PhD Proposal: Towards Generalist Embodied Agents via Representation Learning
In our dynamic and ever-evolving world, embodied agents for sequential decision-making (SDM) lie at the heart of intelligent behavior in machine learning systems. Just as foundation models in vision and language have revolutionized natural language processing and computer vision through large-scale pretraining, foundation models for SDM hold similar potential by capturing the structure and semantics of decision trajectories. In this research proposal, I aim to address this challenge from the perspective of representation learning—specifically, how to learn compact yet expressive state and action abstractions that are well-suited for downstream policy learning in embodied agents. To this end, I explore both state and action representations, and further introduce a surprisingly simple yet effective approach that leverages explicit visual prompting to bridge toward the capabilities of modern vision-language-action (VLA) foundation models.

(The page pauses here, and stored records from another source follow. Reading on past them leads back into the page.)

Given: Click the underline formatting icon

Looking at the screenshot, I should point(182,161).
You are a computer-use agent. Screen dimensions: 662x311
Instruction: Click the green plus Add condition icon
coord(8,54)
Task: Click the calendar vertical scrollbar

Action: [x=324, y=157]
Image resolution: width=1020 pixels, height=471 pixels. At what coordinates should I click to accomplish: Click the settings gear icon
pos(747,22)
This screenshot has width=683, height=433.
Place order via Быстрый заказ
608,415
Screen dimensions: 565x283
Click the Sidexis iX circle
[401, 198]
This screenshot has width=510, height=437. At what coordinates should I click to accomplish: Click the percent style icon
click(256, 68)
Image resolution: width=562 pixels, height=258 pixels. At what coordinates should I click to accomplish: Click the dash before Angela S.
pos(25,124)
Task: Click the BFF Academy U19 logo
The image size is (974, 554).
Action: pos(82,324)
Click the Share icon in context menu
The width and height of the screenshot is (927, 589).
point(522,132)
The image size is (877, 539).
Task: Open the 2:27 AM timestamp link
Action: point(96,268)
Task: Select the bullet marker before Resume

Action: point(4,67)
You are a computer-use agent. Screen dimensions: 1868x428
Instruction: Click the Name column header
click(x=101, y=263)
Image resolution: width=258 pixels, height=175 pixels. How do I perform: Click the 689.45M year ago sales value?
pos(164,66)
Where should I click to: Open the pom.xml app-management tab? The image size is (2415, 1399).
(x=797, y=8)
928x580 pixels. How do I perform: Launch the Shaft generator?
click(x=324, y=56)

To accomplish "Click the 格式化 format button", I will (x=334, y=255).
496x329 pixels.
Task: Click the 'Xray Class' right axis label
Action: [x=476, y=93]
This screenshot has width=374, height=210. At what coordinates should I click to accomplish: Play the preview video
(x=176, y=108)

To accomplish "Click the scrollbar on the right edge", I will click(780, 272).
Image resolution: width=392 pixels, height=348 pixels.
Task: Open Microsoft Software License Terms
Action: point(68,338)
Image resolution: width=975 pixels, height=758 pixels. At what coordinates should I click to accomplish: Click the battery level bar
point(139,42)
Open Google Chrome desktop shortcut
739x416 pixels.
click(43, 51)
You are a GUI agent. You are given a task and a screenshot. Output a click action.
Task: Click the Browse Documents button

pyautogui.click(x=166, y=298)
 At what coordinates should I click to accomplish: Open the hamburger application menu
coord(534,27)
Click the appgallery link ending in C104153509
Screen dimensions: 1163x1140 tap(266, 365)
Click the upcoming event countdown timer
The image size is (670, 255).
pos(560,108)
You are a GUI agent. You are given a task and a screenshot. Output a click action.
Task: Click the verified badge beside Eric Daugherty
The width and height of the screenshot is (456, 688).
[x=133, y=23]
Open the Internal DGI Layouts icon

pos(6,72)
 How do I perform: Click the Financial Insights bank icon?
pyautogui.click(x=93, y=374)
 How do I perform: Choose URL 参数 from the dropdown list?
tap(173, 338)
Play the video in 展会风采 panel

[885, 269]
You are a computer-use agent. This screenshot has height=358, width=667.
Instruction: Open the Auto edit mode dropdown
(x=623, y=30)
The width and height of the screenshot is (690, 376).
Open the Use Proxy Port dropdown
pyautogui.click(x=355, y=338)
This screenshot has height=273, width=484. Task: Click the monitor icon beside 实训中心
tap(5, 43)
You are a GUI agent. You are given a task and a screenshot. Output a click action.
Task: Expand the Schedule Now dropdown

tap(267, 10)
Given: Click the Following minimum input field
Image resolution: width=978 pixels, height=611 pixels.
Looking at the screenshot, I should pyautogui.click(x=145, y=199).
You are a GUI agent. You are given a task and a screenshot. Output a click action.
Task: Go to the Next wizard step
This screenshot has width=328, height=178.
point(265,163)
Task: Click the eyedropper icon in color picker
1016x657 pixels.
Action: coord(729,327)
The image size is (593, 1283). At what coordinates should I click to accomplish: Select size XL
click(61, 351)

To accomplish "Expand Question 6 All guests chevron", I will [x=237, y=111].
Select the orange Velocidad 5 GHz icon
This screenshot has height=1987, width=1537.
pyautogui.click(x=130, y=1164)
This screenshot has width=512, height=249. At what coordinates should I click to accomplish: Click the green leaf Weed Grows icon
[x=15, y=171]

First, I introduce TACO, a temporal contrastive learning objective for visual representation learning. This method enables the learned embeddings to encode control-relevant dynamics in a compact latent space, significantly improving data efficiency during policy learning. When used for pretraining, these representations allow embodied agents to generalize to novel tasks with minimal expert demonstrations.
Next, inspired by the success of large language models (LLMs), I present a simple yet effective strategy—PRISE—to learn temporally abstracted action representations directly from raw trajectories. This approach shortens the effective planning horizon and thus significantly improves the performance of multitask imitation learning algorithms, while enabling better generalization to unseen tasks with minimal expert demonstrations.
Finally, building on recent advances in vision-language-action (VLA) models, I introduce TraceVLA, an explicit visual prompting technique that encodes a robot’s execution history as a visual trace. This visual cue improves the spatio-temporal understanding of large VLA models and yields robust generalization across embodiments, outperforming existing VLA baselines on real-world robotic manipulation tasks.